• _EXERCISE REQUIREMENTS_: Every line below should be repeated exactly.

• _Recorded data_:
+--

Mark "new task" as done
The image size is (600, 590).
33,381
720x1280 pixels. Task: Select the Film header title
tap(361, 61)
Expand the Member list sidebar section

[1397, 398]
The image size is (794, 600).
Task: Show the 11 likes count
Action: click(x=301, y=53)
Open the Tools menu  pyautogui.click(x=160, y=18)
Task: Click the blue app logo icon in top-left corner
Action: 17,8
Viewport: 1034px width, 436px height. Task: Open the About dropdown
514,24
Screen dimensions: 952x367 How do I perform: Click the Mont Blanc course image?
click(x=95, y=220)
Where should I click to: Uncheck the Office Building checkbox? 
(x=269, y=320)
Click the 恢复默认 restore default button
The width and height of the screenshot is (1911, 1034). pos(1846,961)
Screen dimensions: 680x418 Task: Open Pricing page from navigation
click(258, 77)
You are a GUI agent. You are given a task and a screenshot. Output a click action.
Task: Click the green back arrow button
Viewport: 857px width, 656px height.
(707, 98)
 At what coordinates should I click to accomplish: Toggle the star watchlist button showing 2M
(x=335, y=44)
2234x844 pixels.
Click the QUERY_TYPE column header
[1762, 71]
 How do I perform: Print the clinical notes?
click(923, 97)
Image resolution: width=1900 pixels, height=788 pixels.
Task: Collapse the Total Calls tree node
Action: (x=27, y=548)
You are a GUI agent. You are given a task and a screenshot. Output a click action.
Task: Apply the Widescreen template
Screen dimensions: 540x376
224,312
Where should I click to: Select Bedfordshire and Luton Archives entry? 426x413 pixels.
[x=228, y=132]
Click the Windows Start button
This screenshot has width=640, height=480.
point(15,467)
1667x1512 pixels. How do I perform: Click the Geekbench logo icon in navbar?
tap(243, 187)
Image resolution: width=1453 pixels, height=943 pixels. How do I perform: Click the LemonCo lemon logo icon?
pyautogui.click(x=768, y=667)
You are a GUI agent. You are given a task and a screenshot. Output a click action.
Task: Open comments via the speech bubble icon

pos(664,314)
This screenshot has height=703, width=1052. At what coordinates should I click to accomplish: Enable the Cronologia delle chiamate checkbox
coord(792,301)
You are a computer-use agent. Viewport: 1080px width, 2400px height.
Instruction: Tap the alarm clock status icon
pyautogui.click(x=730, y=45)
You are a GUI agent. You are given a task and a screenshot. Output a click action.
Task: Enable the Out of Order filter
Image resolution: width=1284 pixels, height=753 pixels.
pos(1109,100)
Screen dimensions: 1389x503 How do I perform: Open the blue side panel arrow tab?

+--

• _THE COMPLETED TASK_:
Mark "new task" as done
The image size is (600, 590).
33,381
720x1280 pixels. Task: Select the Film header title
tap(361, 61)
Expand the Member list sidebar section

[1397, 398]
The image size is (794, 600).
Task: Show the 11 likes count
Action: click(x=301, y=53)
Open the Tools menu  pyautogui.click(x=160, y=18)
Task: Click the blue app logo icon in top-left corner
Action: 17,8
Viewport: 1034px width, 436px height. Task: Open the About dropdown
514,24
Screen dimensions: 952x367 How do I perform: Click the Mont Blanc course image?
click(x=95, y=220)
Where should I click to: Uncheck the Office Building checkbox? 
(x=269, y=320)
Click the 恢复默认 restore default button
The width and height of the screenshot is (1911, 1034). pos(1846,961)
Screen dimensions: 680x418 Task: Open Pricing page from navigation
click(258, 77)
You are a GUI agent. You are given a task and a screenshot. Output a click action.
Task: Click the green back arrow button
Viewport: 857px width, 656px height.
(707, 98)
 At what coordinates should I click to accomplish: Toggle the star watchlist button showing 2M
(x=335, y=44)
2234x844 pixels.
Click the QUERY_TYPE column header
[1762, 71]
 How do I perform: Print the clinical notes?
click(923, 97)
Image resolution: width=1900 pixels, height=788 pixels.
Task: Collapse the Total Calls tree node
Action: (x=27, y=548)
You are a GUI agent. You are given a task and a screenshot. Output a click action.
Task: Apply the Widescreen template
Screen dimensions: 540x376
224,312
Where should I click to: Select Bedfordshire and Luton Archives entry? 426x413 pixels.
[x=228, y=132]
Click the Windows Start button
This screenshot has width=640, height=480.
point(15,467)
1667x1512 pixels. How do I perform: Click the Geekbench logo icon in navbar?
tap(243, 187)
Image resolution: width=1453 pixels, height=943 pixels. How do I perform: Click the LemonCo lemon logo icon?
pyautogui.click(x=768, y=667)
You are a GUI agent. You are given a task and a screenshot. Output a click action.
Task: Open comments via the speech bubble icon

pos(664,314)
This screenshot has height=703, width=1052. At what coordinates should I click to accomplish: Enable the Cronologia delle chiamate checkbox
coord(792,301)
You are a computer-use agent. Viewport: 1080px width, 2400px height.
Instruction: Tap the alarm clock status icon
pyautogui.click(x=730, y=45)
You are a GUI agent. You are given a task and a screenshot. Output a click action.
Task: Enable the Out of Order filter
Image resolution: width=1284 pixels, height=753 pixels.
pos(1109,100)
Screen dimensions: 1389x503 How do I perform: Open the blue side panel arrow tab?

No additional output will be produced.